However, using a similar lexical decision measure, Magliano et al. (1993) found no evidence for the online generation of consequences. Singer and Ferreira (1983) measured response times to questions about consequences such as Did the spy burn the report? after participants had read a story containing inference antecedents (e.g., The spy threw the report into the fire). The long response time to the forward inference questions indicated that consequences were not inferred during story reading but rather delayed. Notably, research methods seem to influence whether inferences of consequences are found online. For instance, in Potts et al.’s (1988) study, the lexical decision task suggested that subjects inferred possible consequences while they read, as evidenced by their faster reactions to the inference word after reading a text predicting the consequence vs. a control text which did not activate an inference. However, when the same authors used a task that contained the same materials and conditions but required subjects to name the inference word, the ability to infer consequences was not observed (i.e., there was no difference in the word naming time between the predicting and the control conditions).

4.2. When linguistic cues are processed

With the development of finer-grained comprehension measures, researchers are able to explore the precise time course of linguistic processing involved in causal inference. For instance, they could determine whether causal relations are established integratively at the end of a sentence with all information available or incrementally in a word-by-word fashion. An integration account was proposed and tested by Millis and Just (1994) to evaluate the processing of discourse relations. The model suggests that readers reactivate and integrate information from the first clause only at the end of the second clause, especially when a connective is present (Millis and Just, 1994). This reactivation and integration process is indicated by longer reading times in the final part of the second clause. Similar arguments that the integration of clauses happens at the end of sentences were previously made by Kintsch (1988) and Kintsch and Van Dijk (1978).

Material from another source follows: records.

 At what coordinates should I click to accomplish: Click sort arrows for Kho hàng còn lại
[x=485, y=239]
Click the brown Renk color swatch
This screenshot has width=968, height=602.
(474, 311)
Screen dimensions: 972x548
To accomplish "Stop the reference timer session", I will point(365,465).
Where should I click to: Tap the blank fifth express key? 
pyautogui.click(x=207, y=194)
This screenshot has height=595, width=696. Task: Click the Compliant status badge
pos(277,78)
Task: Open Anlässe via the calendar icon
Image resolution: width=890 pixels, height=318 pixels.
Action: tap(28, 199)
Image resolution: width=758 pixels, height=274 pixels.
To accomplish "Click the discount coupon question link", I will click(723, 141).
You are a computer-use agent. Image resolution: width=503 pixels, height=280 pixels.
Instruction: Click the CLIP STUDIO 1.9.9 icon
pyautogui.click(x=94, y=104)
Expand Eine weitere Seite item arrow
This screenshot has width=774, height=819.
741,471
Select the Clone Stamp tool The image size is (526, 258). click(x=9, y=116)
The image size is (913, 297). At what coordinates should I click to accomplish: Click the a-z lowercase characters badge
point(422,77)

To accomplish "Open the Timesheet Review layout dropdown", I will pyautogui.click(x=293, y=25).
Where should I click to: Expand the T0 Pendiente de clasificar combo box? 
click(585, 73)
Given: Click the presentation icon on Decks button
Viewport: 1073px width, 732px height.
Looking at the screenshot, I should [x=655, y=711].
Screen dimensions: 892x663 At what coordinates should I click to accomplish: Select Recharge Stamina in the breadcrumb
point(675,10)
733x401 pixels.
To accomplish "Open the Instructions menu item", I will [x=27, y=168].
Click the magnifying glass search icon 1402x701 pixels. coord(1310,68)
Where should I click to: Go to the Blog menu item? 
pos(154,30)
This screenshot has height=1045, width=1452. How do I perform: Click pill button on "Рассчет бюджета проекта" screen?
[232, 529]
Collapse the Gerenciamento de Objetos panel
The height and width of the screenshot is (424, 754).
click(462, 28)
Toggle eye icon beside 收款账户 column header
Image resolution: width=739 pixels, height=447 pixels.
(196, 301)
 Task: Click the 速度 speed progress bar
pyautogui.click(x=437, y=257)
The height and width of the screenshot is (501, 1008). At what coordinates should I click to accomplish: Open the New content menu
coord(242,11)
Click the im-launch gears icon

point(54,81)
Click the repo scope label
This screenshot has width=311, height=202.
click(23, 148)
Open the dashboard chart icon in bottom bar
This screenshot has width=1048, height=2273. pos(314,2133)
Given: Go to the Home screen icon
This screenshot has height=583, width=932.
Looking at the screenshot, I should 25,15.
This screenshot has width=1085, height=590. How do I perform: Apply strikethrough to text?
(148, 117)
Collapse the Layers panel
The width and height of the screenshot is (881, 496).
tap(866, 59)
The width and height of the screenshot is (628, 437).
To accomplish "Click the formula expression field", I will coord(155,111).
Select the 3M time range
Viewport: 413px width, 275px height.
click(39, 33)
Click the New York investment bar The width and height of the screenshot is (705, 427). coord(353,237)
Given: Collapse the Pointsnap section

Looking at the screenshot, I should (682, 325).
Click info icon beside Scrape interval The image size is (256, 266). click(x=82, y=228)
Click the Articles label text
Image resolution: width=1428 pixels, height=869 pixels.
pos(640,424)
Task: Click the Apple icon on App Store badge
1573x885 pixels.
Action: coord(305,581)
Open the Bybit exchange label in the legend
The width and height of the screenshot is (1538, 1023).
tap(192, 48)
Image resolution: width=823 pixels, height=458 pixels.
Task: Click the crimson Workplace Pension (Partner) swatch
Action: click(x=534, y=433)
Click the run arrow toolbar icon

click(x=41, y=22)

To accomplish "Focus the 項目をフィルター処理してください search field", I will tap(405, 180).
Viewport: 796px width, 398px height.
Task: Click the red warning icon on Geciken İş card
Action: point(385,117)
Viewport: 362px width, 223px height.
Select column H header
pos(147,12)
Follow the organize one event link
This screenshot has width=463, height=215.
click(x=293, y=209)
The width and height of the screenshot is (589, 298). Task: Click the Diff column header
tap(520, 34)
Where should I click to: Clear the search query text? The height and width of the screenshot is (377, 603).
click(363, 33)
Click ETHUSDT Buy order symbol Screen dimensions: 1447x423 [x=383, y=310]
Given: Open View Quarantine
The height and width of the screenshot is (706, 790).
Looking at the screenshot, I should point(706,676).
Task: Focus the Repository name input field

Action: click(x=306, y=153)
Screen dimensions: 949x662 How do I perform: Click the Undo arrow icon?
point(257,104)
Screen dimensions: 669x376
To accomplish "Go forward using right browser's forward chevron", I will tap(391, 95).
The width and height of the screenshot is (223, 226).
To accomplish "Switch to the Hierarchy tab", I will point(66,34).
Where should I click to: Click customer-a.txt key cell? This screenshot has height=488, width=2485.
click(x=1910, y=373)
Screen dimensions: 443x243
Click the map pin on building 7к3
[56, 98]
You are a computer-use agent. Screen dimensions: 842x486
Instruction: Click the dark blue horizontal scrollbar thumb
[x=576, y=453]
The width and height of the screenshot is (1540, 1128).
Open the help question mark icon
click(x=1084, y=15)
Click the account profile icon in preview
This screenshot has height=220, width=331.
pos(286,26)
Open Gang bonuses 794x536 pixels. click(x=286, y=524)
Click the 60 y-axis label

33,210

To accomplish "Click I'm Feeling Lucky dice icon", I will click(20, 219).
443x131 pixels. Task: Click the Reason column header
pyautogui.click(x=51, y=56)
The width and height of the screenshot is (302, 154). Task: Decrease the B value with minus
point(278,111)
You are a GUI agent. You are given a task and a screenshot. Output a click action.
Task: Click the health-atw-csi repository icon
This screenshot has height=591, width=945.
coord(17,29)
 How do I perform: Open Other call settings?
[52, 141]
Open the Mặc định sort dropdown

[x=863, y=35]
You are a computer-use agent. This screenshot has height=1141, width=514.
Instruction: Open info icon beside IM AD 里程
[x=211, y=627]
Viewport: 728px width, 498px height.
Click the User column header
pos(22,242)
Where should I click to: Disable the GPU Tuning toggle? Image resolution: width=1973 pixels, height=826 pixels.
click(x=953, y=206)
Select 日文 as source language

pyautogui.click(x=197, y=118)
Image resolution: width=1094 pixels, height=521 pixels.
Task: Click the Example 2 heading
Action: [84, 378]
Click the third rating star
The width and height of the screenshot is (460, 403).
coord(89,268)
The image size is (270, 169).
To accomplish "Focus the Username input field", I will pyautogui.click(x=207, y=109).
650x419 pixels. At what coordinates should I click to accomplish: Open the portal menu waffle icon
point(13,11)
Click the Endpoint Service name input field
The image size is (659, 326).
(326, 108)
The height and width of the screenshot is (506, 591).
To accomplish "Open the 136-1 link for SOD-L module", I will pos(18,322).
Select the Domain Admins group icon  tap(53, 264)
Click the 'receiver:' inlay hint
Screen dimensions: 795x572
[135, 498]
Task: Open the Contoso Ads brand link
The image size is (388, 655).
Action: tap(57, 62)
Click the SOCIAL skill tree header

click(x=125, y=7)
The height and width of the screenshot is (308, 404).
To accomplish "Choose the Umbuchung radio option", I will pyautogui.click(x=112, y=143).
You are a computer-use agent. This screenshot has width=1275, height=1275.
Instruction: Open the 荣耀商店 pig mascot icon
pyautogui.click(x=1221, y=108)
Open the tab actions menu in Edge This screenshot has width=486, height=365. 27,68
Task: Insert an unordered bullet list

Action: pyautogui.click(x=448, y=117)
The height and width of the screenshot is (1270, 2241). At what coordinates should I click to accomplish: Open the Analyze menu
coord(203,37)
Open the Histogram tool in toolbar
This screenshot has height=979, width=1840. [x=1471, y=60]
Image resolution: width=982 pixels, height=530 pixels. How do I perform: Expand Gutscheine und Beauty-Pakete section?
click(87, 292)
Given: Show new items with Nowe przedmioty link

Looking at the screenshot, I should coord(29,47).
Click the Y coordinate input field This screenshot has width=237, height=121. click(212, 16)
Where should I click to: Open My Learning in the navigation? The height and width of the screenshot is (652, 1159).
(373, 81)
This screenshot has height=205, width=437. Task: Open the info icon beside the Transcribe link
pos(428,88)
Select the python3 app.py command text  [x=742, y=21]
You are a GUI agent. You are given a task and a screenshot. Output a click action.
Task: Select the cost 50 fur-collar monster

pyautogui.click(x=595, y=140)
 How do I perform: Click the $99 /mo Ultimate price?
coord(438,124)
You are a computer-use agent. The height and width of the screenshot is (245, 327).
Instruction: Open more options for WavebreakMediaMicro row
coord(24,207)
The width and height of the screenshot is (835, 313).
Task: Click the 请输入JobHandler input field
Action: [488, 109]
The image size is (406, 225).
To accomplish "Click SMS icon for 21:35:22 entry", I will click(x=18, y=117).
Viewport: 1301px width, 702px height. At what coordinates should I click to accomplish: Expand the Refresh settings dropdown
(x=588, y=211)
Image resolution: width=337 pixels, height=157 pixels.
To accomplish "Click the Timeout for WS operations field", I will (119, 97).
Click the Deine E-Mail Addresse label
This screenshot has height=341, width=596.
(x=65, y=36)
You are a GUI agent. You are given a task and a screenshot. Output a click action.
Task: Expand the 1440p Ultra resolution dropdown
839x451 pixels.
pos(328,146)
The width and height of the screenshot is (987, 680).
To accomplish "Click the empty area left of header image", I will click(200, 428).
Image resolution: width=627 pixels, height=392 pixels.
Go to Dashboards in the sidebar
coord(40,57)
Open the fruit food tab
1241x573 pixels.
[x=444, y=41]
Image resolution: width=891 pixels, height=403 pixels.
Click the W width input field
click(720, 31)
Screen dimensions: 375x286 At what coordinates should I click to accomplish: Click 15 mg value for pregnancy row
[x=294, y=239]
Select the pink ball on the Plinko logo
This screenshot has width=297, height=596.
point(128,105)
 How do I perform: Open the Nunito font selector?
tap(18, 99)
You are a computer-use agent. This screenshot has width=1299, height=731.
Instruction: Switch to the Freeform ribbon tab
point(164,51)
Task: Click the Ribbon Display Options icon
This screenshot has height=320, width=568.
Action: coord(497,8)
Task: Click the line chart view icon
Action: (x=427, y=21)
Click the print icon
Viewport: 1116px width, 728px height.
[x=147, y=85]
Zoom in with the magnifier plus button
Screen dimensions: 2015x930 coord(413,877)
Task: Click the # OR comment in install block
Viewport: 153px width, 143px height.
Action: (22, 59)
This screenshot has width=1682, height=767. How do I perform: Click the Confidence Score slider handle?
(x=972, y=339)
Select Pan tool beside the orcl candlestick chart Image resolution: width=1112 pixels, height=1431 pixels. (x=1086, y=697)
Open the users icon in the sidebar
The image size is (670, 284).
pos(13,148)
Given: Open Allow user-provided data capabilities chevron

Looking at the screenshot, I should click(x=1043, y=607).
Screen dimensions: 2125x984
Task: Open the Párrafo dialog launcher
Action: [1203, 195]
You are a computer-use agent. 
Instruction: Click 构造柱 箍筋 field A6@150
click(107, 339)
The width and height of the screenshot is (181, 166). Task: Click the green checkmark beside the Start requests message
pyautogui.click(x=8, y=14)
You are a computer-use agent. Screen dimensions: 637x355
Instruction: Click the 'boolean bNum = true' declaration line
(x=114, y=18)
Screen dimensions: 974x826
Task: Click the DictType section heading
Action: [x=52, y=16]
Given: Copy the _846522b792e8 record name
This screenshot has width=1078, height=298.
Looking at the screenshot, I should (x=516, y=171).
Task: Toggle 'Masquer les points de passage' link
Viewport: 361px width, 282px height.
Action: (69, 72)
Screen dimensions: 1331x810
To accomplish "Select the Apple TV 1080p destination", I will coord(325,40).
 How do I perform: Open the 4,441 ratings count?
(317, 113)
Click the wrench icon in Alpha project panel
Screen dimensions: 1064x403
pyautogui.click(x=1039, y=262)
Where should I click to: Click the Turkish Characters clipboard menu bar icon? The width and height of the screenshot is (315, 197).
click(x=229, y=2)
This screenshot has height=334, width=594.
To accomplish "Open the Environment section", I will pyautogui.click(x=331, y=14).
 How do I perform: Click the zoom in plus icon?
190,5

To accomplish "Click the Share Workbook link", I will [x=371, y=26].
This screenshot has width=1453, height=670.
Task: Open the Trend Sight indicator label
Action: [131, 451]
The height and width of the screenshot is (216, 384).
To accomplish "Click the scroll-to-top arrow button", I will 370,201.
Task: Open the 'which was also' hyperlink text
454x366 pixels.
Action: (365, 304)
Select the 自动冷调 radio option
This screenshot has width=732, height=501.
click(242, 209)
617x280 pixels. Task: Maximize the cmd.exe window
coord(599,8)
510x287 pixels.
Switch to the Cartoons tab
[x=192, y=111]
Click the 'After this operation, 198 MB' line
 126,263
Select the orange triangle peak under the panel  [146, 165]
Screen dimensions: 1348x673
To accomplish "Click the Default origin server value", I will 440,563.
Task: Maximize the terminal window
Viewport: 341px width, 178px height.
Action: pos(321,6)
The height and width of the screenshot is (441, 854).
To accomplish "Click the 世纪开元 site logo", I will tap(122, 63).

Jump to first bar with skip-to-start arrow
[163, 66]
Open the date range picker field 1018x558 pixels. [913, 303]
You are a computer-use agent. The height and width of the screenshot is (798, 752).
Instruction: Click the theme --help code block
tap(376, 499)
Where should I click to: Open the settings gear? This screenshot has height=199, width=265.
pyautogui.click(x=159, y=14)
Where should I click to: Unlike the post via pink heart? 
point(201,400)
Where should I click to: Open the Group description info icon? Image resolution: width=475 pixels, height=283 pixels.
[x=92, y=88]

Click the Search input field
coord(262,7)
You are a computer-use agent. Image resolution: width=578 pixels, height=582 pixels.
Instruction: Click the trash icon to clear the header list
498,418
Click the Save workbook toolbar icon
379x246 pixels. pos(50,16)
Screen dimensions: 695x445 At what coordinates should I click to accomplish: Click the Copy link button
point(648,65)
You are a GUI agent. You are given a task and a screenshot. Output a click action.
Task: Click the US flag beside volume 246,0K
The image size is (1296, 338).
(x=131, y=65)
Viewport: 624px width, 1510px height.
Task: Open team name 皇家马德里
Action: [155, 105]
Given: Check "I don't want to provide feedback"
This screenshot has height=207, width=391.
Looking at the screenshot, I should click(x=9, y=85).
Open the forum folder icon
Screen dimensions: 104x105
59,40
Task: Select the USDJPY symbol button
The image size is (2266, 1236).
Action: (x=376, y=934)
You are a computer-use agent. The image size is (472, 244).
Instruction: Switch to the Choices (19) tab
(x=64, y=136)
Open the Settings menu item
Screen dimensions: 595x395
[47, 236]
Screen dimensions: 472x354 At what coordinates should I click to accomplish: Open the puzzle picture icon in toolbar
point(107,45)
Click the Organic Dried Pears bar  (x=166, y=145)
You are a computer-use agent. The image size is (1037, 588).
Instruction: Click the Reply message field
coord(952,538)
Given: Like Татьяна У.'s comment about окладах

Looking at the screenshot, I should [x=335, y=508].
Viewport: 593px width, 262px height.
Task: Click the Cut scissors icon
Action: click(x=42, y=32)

However, plenty of evidence opposes the integration account in the field of discourse processing. For instance, Traxler et al. (1997) used an eye-tracking reading study to test the processing difference between objective causal relations (cause-consequence relations, e.g., Heidi felt very proud and happy because she won first prize at the art show) and subjective causal relations (claim-argument relations, or diagnostic relations in their term, such as Heidi could imagine and create things because she won first prize at the art show). The latter type of relation is hypothesized to be harder to process as it requires complex inference of subjective beliefs. If discourse relations are processed integratively, the processing difficulty associated with subjective causal relations should appear towards the end of a sentence, where the meanings of two clauses are integrated. However, if readers process clauses incrementally, such processing difficulty (represented by a reading delay) should be observed as soon as readers must adopt subjective reasoning, i.e., before the end of the sentence. In fact, the processing delay was observed well before the final region: In the example above, readers slowed down around first prize or even earlier (Traxler et al., 1997), providing clear evidence for the incremental account. Canestrelli et al. (2013) also compared subjective and objective relations, but in a language (Dutch) that has different connectives specific to each type of causal relation: want and omdat (both meaning because) to express subjective and objective causal relations, respectively. Readers were sensitive to the difference between the two types of causal relations, just as Traxler et al. had found: Longer reading times were associated with the subjective than objective relations. Most importantly, the difference in reading times occurred right after the specific subjective connective, thereby corroborating the incremental account of discourse processing.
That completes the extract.